Inflammatory responses involving microglia, the resident macrophages of the brain, are thought to contribute importantly to the progression of
Alzheimer's disease (AD) and possibly other
neurodegenerative disorders. The present study tested whether the
mevalonate-
isoprenoid biosynthesis pathway, which affects
inflammation in many types of tissues, tonically regulates microglial activation. This question takes on added significance given the potential use of
statins, drugs that block the rate-limiting step (3-hydroxy-3-methylglutaryl
coenzyme A reductase (
HMG-CoA reductase)) in
mevalonate and
cholesterol synthesis, in AD treatment. Both
mevastatin and
simvastatin caused a concentration- and time-dependent activation of microglia in cultured rat hippocampal slices. This response consisted of a transformation of the cells from a typical resting configuration to an amoeboid, macrophage-like morphology, increased expression of a macrophage
antigen, and up-regulation of the
cytokine tumor necrosis factor-alpha. Evidence for proliferation was also obtained.

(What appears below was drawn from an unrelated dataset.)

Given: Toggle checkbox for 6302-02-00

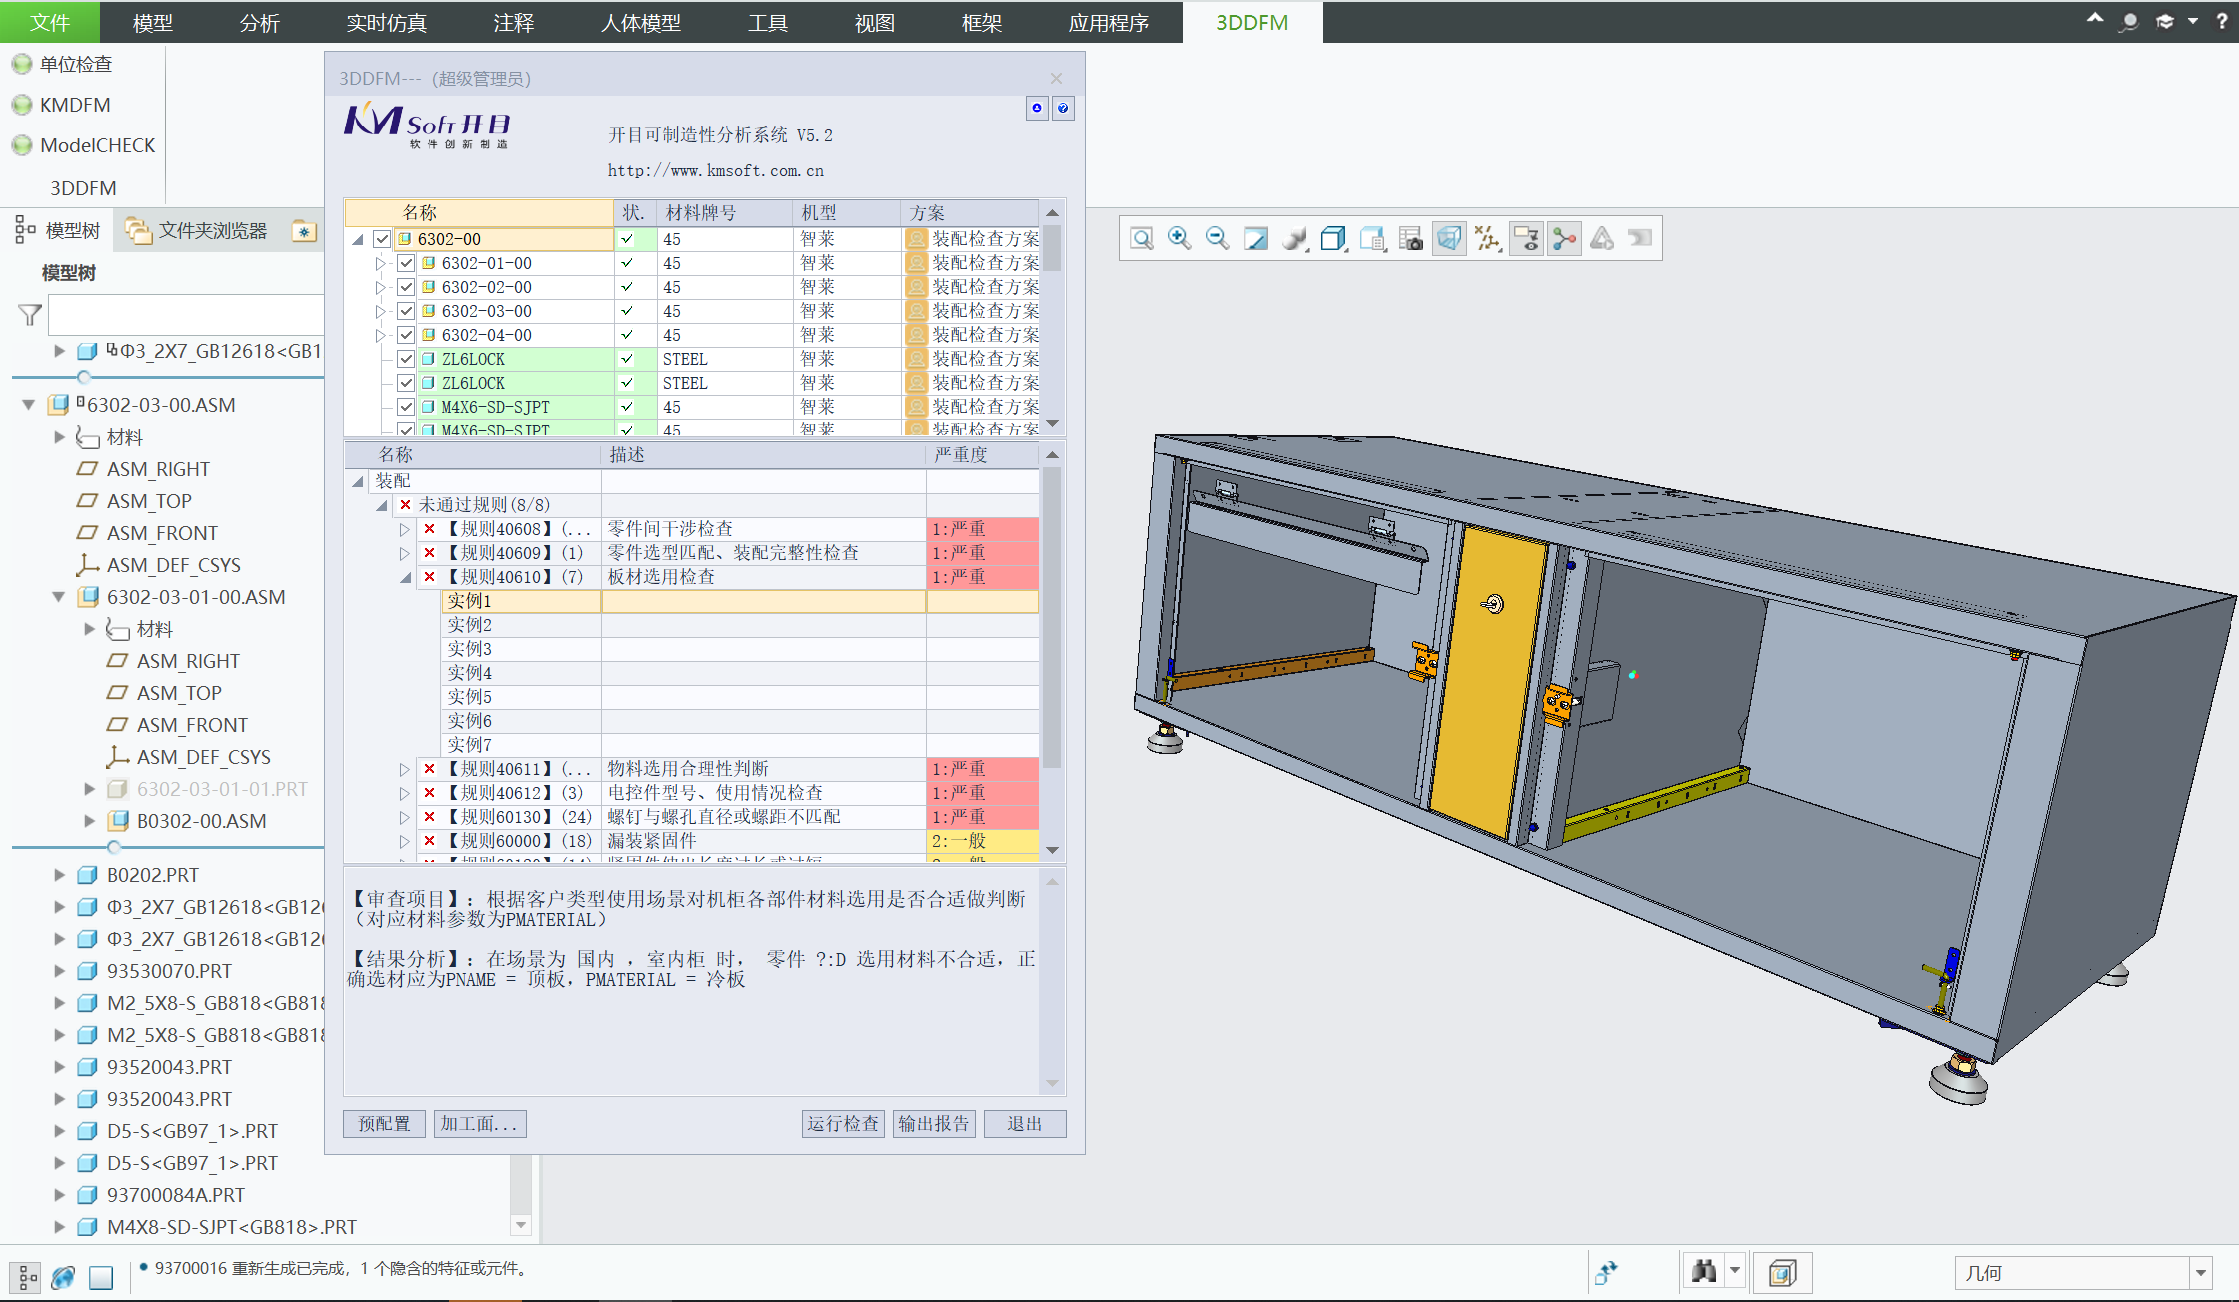Looking at the screenshot, I should (x=406, y=287).
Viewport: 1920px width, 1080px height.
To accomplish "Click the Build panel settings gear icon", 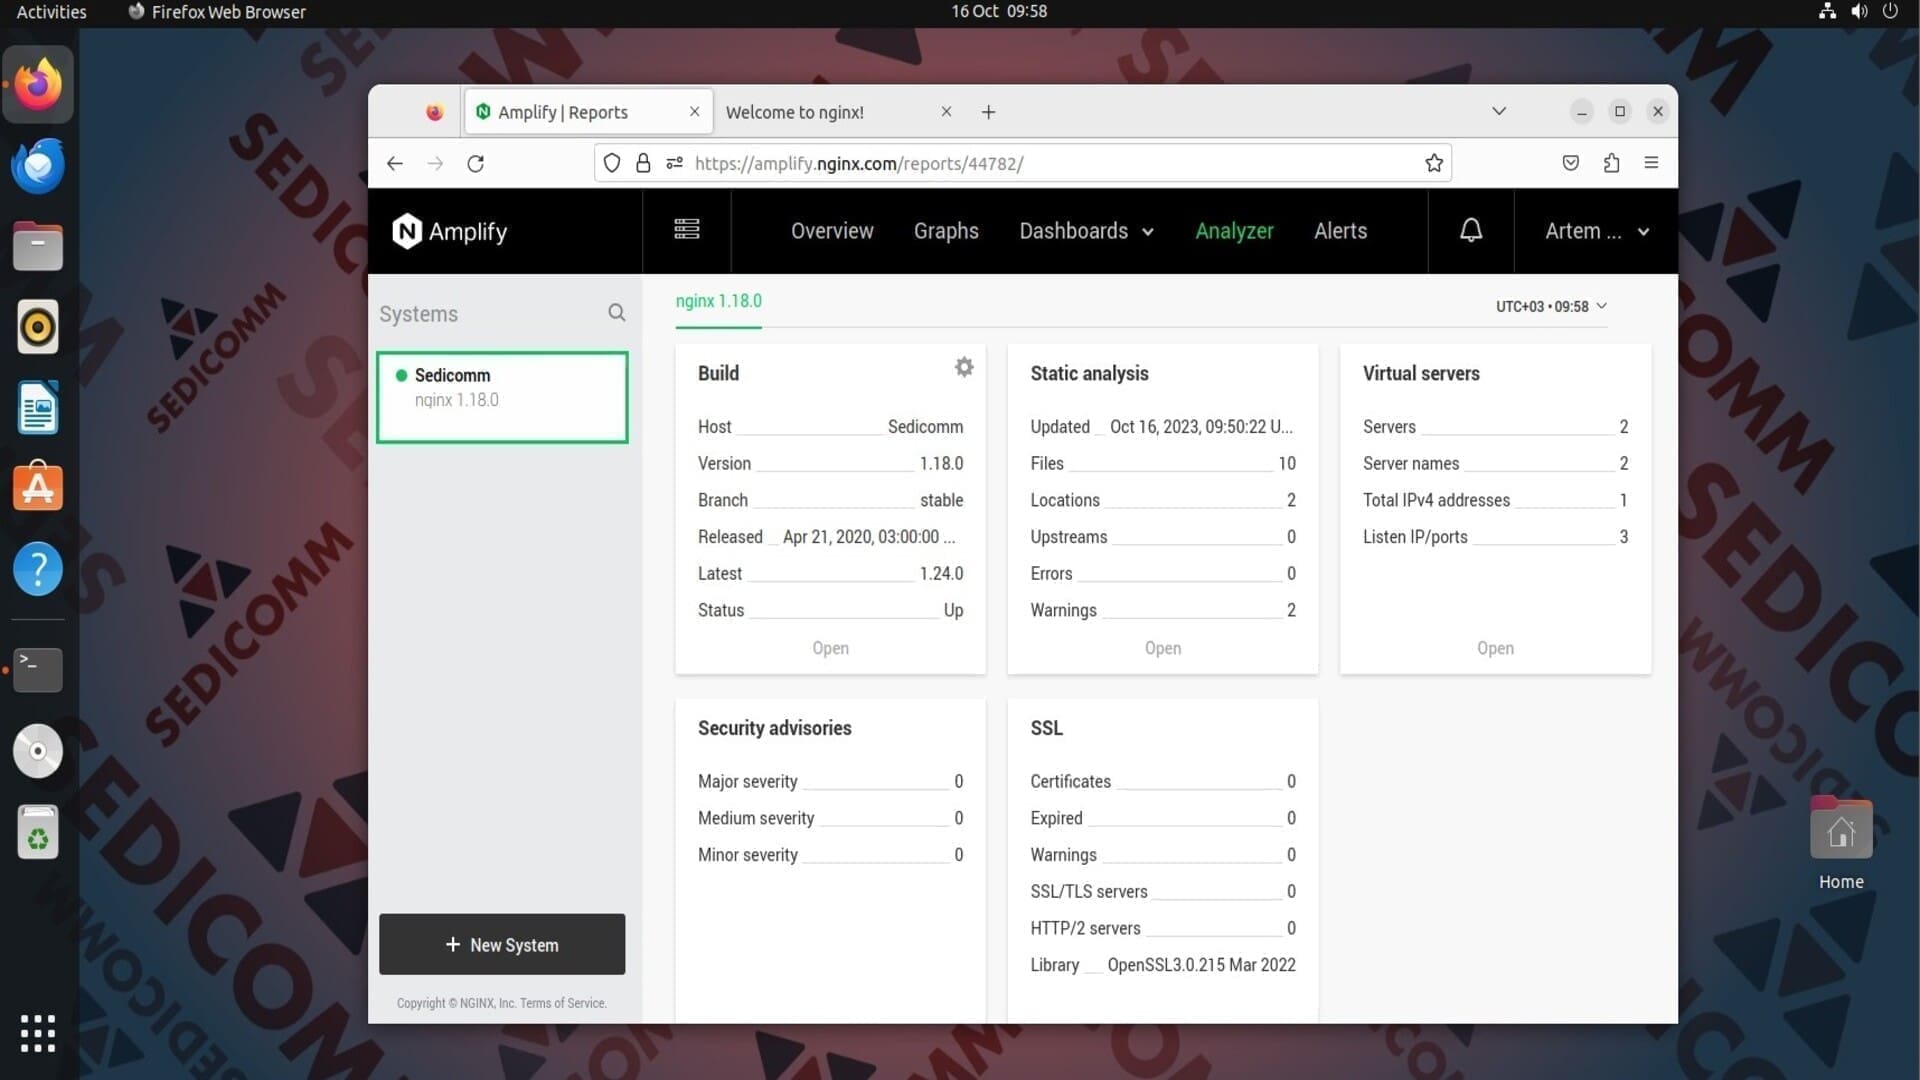I will pyautogui.click(x=963, y=367).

Statin-induced microglial changes were blocked by
mevalonate but not by
cholesterol, indicating that they were probably due to suppression of
isoprenoid synthesis. In accord with this, the
statin effects were absent in slices co-incubated with
geranylgeranyl pyrophosphate, a
mevalonate product that provides for the prenylation of
Rho GTPases. Finally, PD98089, a compound that blocks activation of extracellularly regulated kinases1/2, suppressed
statin-induced up-regulation of
tumor necrosis factor-alpha but had little effect on microglial transformation. These results suggest that 1) the
mevalonate-
isoprenoid pathway is involved in regulating microglial morphology and in controlling expression of certain
cytokines and 2)
statins have the potential for enhancing a component of AD with uncertain relationships to other features of the disease.